Please write out everything from the line containing "You are a computer-use agent." through the end of the items as a JSON list of strings, one string per line, with blank lines and pictures omitted.

======== RAW RECORDS

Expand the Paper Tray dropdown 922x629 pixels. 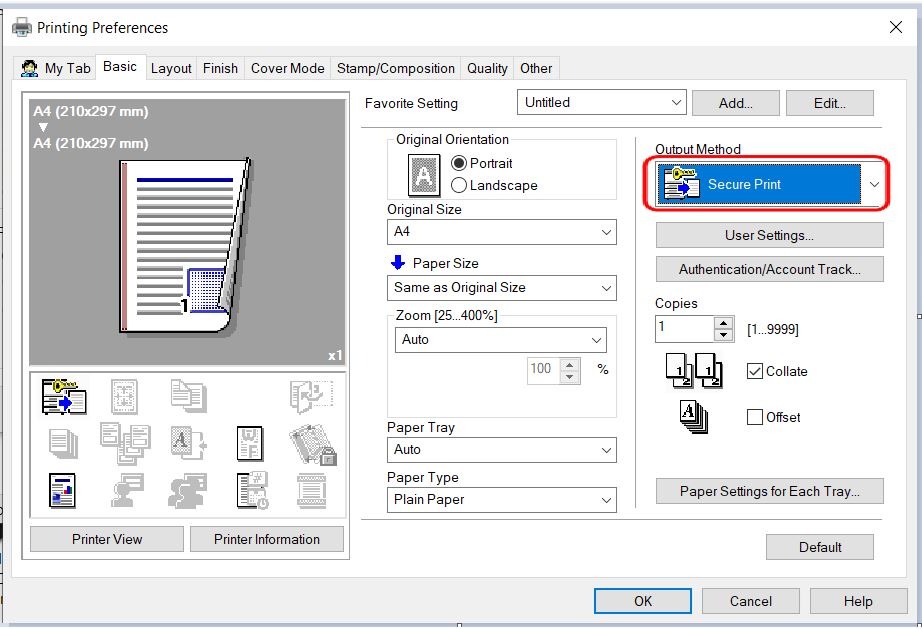click(606, 451)
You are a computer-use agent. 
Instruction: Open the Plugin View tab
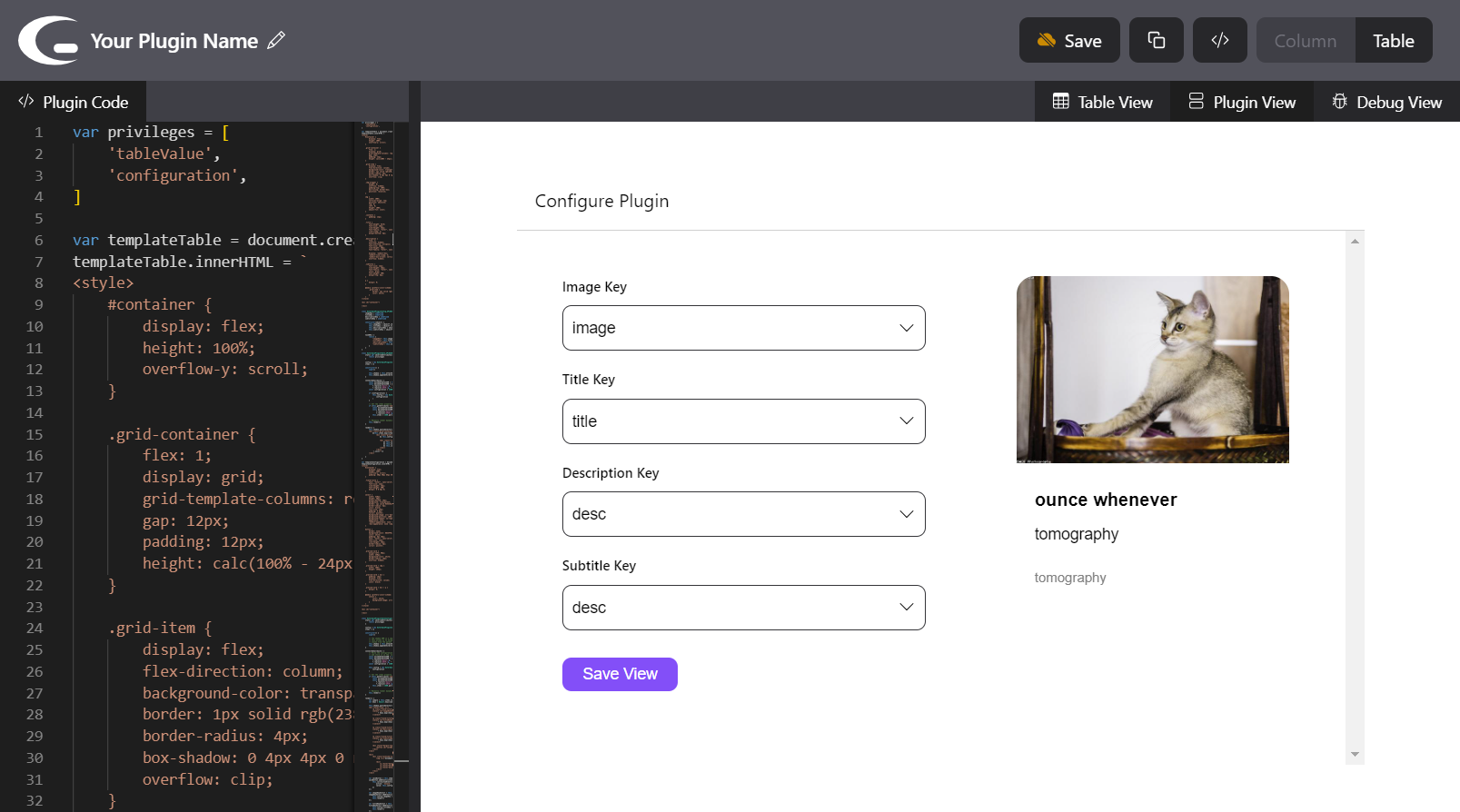pos(1242,102)
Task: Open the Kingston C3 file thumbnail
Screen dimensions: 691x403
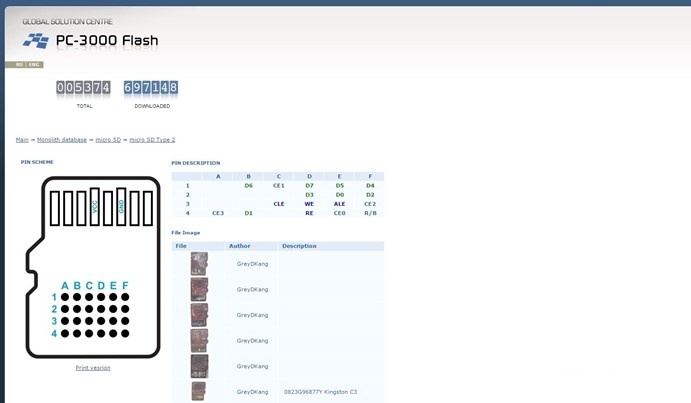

================

(TASK RESULT)
[
  "You are a computer-use agent. ",
  "Instruction: Open the Plugin View tab",
  "pos(1242,102)",
  "Task: Open the Kingston C3 file thumbnail",
  "Screen dimensions: 691x403"
]